Well, most of the fan driven smoke models will usually crank out some pretty nice smoke. There are also modifications you can make to older Lionel fan smoke units to increase the smoke.

I have to say, some of the best smokers I have are MTH locomotives, some of them are really frog-chokers!


----------



## klinger (Jan 2, 2011)

I have a pair of Lionel 681 turbines that seem to produce much more smoke than my other post-war steamers. I couldn't tell you why though. They are both the pill style.


----------



## callmeIshmael2 (May 28, 2012)

Would our venerable GunrunnerJohn please tell us how to modify Lionel steamers to put out more smoke? I've read somewhere that creating a small hole or two in the chamber will work, but the sound of that bothers me...


----------



## santafe158 (Jul 14, 2010)

callmeIshmael2 said:


> Would our venerable GunrunnerJohn please tell us how to modify Lionel steamers to put out more smoke? I've read somewhere that creating a small hole or two in the chamber will work, but the sound of that bothers me...

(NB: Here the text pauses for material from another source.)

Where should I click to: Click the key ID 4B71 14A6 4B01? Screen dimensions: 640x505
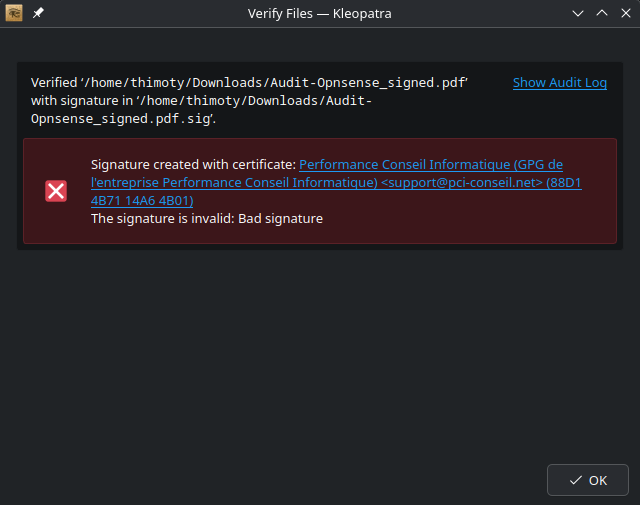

Fan Driven: Involves drilling the air intake hole over the fan slightly larger to increase the intake. Removing the cloth sleeve that may or may not be present on the resistor and probably replacing the wicking material in the actual smoke chamber.

Traditional Puffer: You're pretty much limited to removing the cloth sleeve from the resistor if present, and replacing the wicking material while not covering up the air hole.


----------



## gunrunnerjohn (Nov 10, 2010)

Lionel has a video telling in detail on what to do.


----------



## BigAl56 (Dec 14, 2011)

If you have an old postwar pill-style smoker the best you can do is convert them to liquid smoke. Modern Lionel locomotives made after 2001 or so have fan driven smoke units that put out lots of smoke. But the king of all smoke systems belongs to MTH who has made the best smoking locomotives since the mid 1990's.


----------



## santafe158 (Jul 14, 2010)

areizman said:


> If you have an old postwar pill-style smoker the best you can do is convert them to liquid smoke. Modern Lionel locomotives made after 2001 or so have fan driven smoke units that put out lots of smoke.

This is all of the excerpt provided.